Maududi was een afstammeling van Khwaja Qutb ad-din Mawdud al-Chishti, een (vereerde) edele van de clan Chishtiyya Tariqa. Syed Abul A'ala Maududi werd geboren op 25 september 1903 (1321 AH) in Aurangabad, destijds deel uitmakend van de staat Hyderabad (het tegenwoordige Maharashtra), India. Zijn vader was Maulana Ahmad Hasan, van beroep advocaat. Hij was de jongste van drie broers. Op jonge leeftijd kreeg hij huisonderricht van zijn vader en enkele huisleraren, daarna maakte hij zijn basisschool af op een madrassa (Madrasah Furqaniyah). Maulana maakte zijn voortgezette onderwijs in Darul Uloom (Hyderabad, India) niet af vanwege het ziekbed en de dood van zijn vader en completeerde zijn studies onafhankelijk van het reguliere onderwijs. Zijn leerstof bevatte weinig onderwerpen van modern onderwijs als b.v. Europese talen en als 14-jarige hield zich onder meer bezig met vertaalwerk van Arabische werken als The Liberation of Women (Tahrir al mara’a, 3500 pagina’s) in het Urdu.

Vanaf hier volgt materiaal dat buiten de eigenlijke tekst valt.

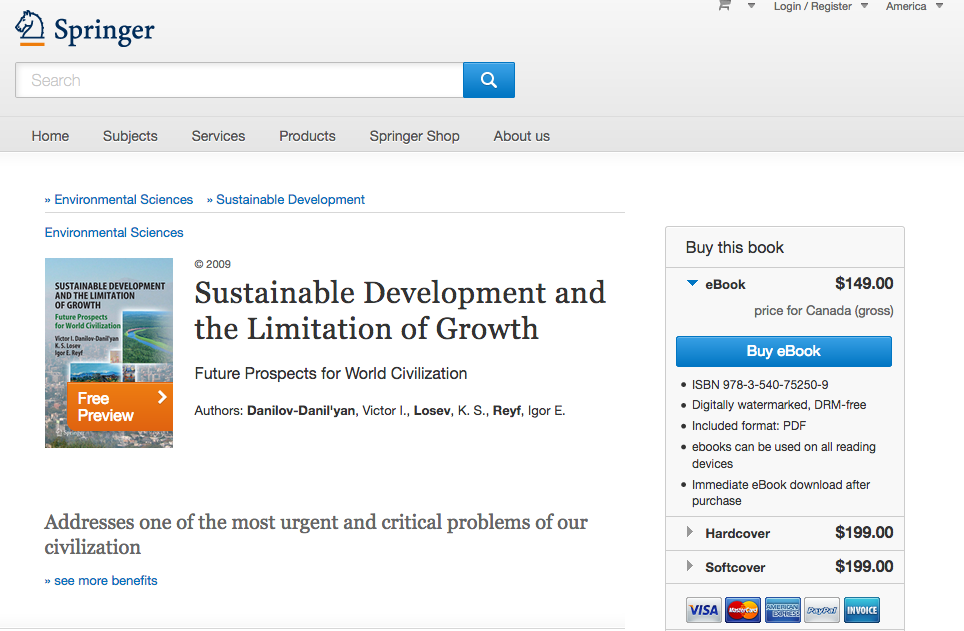This screenshot has width=964, height=631.
Task: Open the Sustainable Development breadcrumb link
Action: pos(290,200)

Journalistiek[bewerken | brontekst bewerken]

Na het afbreken van zijn reguliere schoolopleiding werd Maududi journalist om in zijn levensonderhoud te voorzien. In 1918 had hij reeds als 15-jarige regelmatig bijdragen geleverd aan een leidende krant in Urdu en in 1920 werd hij redacteur van Taj, gepubliceerd in Jabalpore (het huidige Madhya Pradesh). Eind 1920 verhuisde Maududi naar Delhi en werd daar redacteur van resp. de kranten Muslim (1921-23) en al-Jam’iyat (1925-28), beide organen van Jam’iyat-i Ulama-i Hind, een organisatie van islamitische shariageleerden en werkte enige tijd voor Darul Islam, een islamitische onderzoeksorganisatie.

Oprichting Jamaat-e-Islami[bewerken | brontekst bewerken]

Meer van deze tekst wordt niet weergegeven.